──────── RECORDED DATA ────────

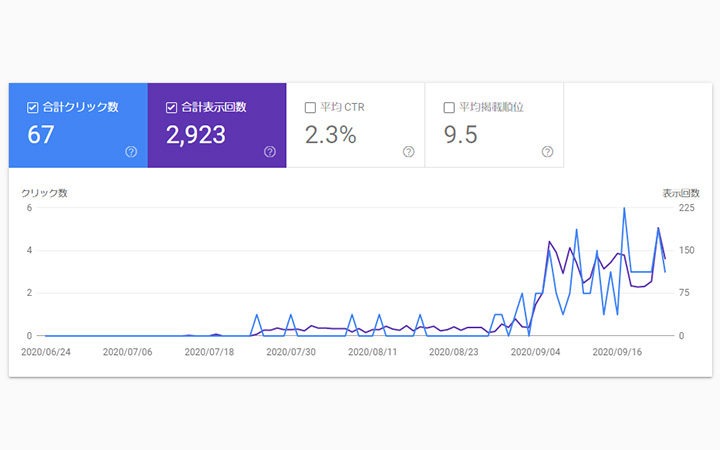Enable the 平均掲載順位 checkbox
Image resolution: width=720 pixels, height=450 pixels.
pyautogui.click(x=449, y=107)
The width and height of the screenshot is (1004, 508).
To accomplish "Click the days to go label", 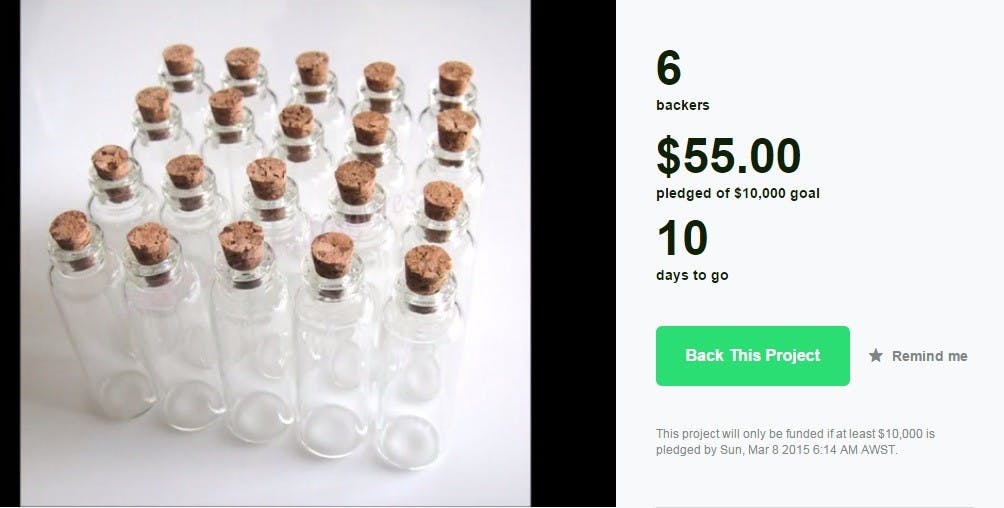I will point(692,275).
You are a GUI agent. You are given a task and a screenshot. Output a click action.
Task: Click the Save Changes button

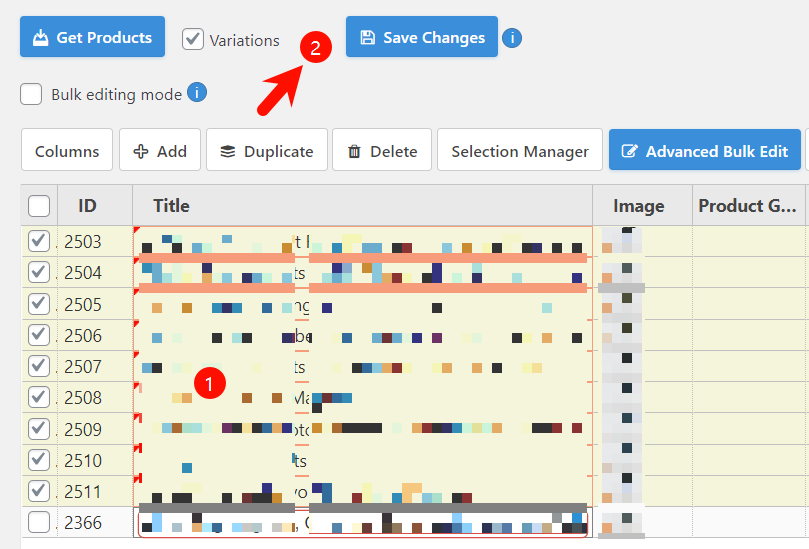point(422,37)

────────

## EXERCISE GOAL
For each line above that carries the word "screenshot", copy it out.

## REPLY TO THE EXERCISE
The width and height of the screenshot is (1004, 508).
You are a GUI agent. You are given a task and a screenshot. Output a click action.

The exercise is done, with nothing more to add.